Dataset entries

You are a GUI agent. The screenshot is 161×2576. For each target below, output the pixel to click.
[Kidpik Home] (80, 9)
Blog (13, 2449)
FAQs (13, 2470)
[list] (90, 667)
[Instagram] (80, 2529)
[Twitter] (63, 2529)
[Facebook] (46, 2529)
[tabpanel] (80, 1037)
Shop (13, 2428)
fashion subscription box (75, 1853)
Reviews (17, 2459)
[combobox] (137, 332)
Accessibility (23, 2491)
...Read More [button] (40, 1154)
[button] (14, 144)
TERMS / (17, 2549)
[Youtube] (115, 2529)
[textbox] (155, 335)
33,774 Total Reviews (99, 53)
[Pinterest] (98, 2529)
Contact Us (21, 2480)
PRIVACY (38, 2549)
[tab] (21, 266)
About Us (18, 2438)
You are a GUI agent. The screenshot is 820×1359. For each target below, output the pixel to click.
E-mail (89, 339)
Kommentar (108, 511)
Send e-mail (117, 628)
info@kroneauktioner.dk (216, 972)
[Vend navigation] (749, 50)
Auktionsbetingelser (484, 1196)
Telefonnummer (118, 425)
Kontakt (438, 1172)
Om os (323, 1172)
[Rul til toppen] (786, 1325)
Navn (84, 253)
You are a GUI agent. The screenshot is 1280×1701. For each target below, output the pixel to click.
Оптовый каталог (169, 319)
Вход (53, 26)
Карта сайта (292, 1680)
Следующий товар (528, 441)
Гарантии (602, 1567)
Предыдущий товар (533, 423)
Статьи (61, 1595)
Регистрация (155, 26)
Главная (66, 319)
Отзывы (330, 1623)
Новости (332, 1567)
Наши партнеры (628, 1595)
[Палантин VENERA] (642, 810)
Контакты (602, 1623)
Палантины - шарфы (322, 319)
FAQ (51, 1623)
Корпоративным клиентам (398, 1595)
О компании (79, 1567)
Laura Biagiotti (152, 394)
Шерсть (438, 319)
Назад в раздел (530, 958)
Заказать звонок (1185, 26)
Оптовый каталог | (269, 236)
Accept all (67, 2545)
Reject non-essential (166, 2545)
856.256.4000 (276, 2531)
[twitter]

* [What to do] Start at the line containing "Om os (323, 1172)" and copy each line through the last one in the records, exactly and with nothing added.

* [Answer to this task]
Om os (323, 1172)
[Rul til toppen] (786, 1325)
Navn (84, 253)
You are a GUI agent. The screenshot is 1280×1701. For each target below, output the pixel to click.
Оптовый каталог (169, 319)
Вход (53, 26)
Карта сайта (292, 1680)
Следующий товар (528, 441)
Гарантии (602, 1567)
Предыдущий товар (533, 423)
Статьи (61, 1595)
Регистрация (155, 26)
Главная (66, 319)
Отзывы (330, 1623)
Новости (332, 1567)
Наши партнеры (628, 1595)
[Палантин VENERA] (642, 810)
Контакты (602, 1623)
Палантины - шарфы (322, 319)
FAQ (51, 1623)
Корпоративным клиентам (398, 1595)
О компании (79, 1567)
Laura Biagiotti (152, 394)
Шерсть (438, 319)
Назад в раздел (530, 958)
Заказать звонок (1185, 26)
Оптовый каталог | (269, 236)
Accept all (67, 2545)
Reject non-essential (166, 2545)
856.256.4000 (276, 2531)
[twitter]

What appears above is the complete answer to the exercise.